In realtà Gemini è tutto e anche molto di più. E se vuoi sapere come funziona e come usare al meglio quest’intelligenza artificiale per la tua vita (privata, lavorativa…), segui questa guida su quanto sappiamo finora di questo piccolo prodigio di casa Google.
Come funziona Google Gemini AI
Intanto partiamo dalle basi. Cos’è Google Gemini? Si tratta di una famiglia di LLM, ovvero modelli linguistici di grandi dimensioni multimodali, sviluppata da Google DeepMind. Presentata nelle tre versioni Gemini Ultra, Gemini Pro, Gemini Nano e Gemini Advanced, è stata annunciata il 6 dicembre 2023, come contendente di GPT-4 di OpenAI.

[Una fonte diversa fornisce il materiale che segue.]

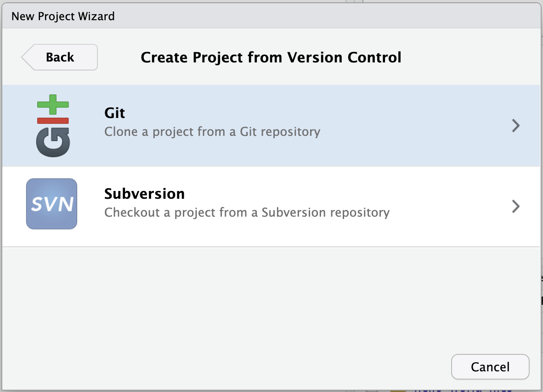The height and width of the screenshot is (392, 543).
Task: Click the green plus on Git icon
Action: 53,104
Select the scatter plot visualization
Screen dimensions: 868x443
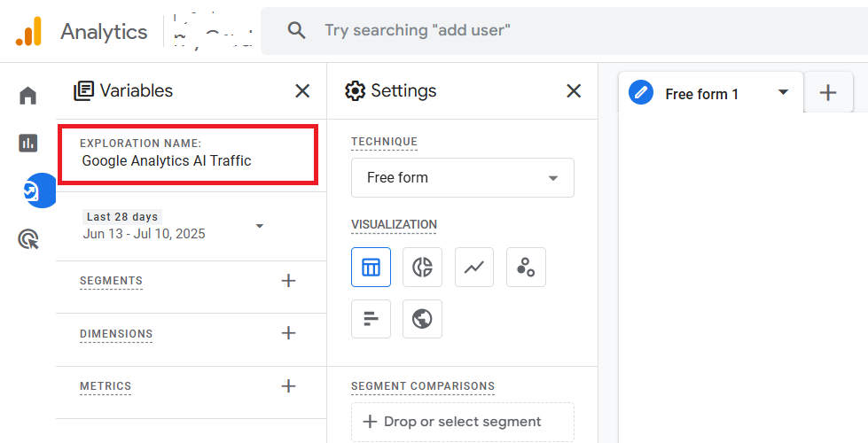tap(526, 267)
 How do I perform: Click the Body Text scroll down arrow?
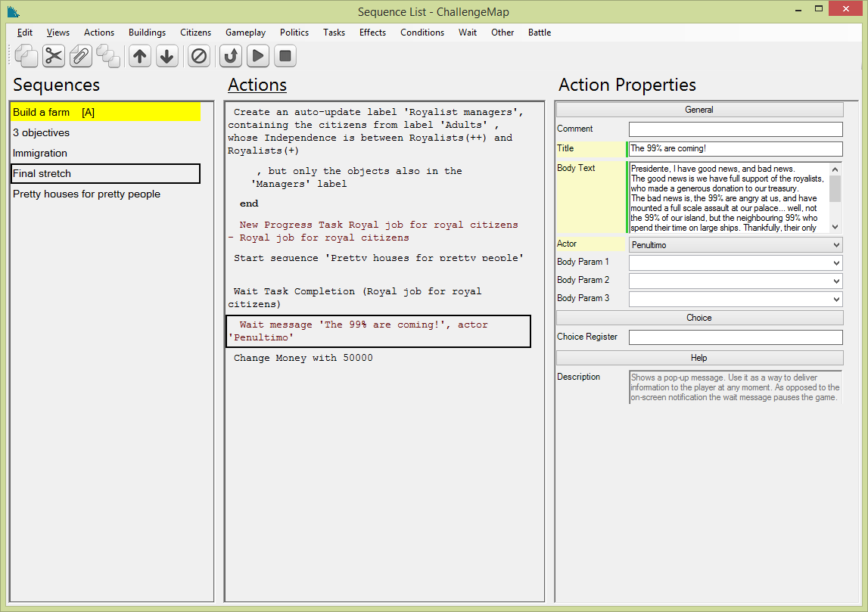[x=835, y=227]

Ma come funziona? A seconda della versione, puoi creare con Gemini codici unici, fare ricerche di mercato, oppure sviluppare siti web e interfacce utente che si adattano in tempo reale alle esigenze dell’utente che li utilizza. Anche perché è in grado di comprendere i principali linguaggi di programmazione, inclusi Python, Java, C++ e Go.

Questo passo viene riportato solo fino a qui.